11 de setembro de 2011

Metalinguagem e erotismo na poesia de Luísa Neto Jorge.


Poetisa e ensaísta, nascida no Algarve em 1947, Luíza Neto Jorge fez parte do grupo de “Poesia-61”. Estreou na literatura em 1960 com o livro de poesias A noite vertebrada. Daí por diante não cessou de publicar livros de poesias, sempre muito bem recepcionados pelo público e pela crítica.
O poema que se segue, bem representativo da escrita vanguardista da poetisa, tem interesse tanto no que toca à forma, quanto ao conteúdo. No primeiro caso, tem-se uma estrutura poética que se organiza dentro dos princípios de liberdade absoluta, quanto às normas tradicionais que controlavam a técnica da criação poética. No segundo caso, tem-se um conteúdo que demanda uma maior participação do leitor na decodificação da mensagem, um tanto ambígua, que o texto veicula:

O POEMA
Esclarecendo que o poema
é um duelo agudíssimo
quero eu dizer um dedo
agudíssimo claro
apontando ao coração do homem

falo

com uma agulha de sangue
a coser-me todo o corpo
à garganta
e a esta terra imóvel
onde já a minha sombra
é um traço de alarme.

Poema é um texto, como tantos outros da autora, bem representativo da “Poesia-61”, que fez da metalinguagem uma das mais caras formas de expressão poética. O texto de Luiza Neto Jorge ajusta-se portanto às propostas do grupo, desenvolvendo-se em torno de uma reflexão acerca da poesia construção poética, do uso da palavra.
A construção do poema, problematizando a leitura com a dubiedade da palavra “falo”, colocada estrategicamente na proximidade de duelo e dedo, remete para uma leitura erótica do texto, especialmente influenciada pelo erotismo que se faz presente na obra a autora.
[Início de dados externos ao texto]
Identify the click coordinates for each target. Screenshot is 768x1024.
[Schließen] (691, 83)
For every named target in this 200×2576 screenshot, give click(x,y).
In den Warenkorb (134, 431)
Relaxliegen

Todavia, não levaria a nada.
Na poesia de Luiza Neto Jorge, a própria persona poética da autora, irônicamente glosada no poema `SO-NETO JORGE, Luiza´, põe a sua feminilidade entre as aspas de um cepticismo divertido:

“SO-NETO JORGE, Luiza”

A silabar que o poema é estulto
o amado abre os dentes e eu deslizo;
sismo, orgasmos tremem-lhe no olhar
enquanto eu, quase a rimar, exulto.

Conheço toda a terra só de amar:
sem nós e sem desvãos, um corpo liso.
Tenho o mênstruo escondido num reduto
onde teoricamente chega o mar.

Nos desertos-íntimos, insuspeitos-
já caem com a calma as avestruzes
-ou a infância, com os oásis, finda;
à medida que nos arcaicos leitos

se vão molhando vozes e alcatruzes
ao descerem ao fundo pego, e à vinda.
Não me quero com o tempo nem com a moda
Olho como um deus para tudo de alto

Mas zás! Do motor corpo o mau ressalto
Me faz a todo o passo errar a coda.
Porque envelheço, adoeço, esqueço
Quanto a vida é gesto e amor é foda;

Diferente me concebo e só do avesso
O formato mulher se me acomoda
E se nave vier do fundo espaço
Cedo raptar-me, assassinar-me, cedo:

Logo me leve, subirei sem medo
À cena do mais árduo e do mais escasso.
Um poema deixo, ao entardecer:
Meia palavra a bom entendedor.

A obra poética de Luiza Neto Jorge, a reflexão metapoética e o enfoque da feminilidade instituem-se como a viga mestra da sua poesia.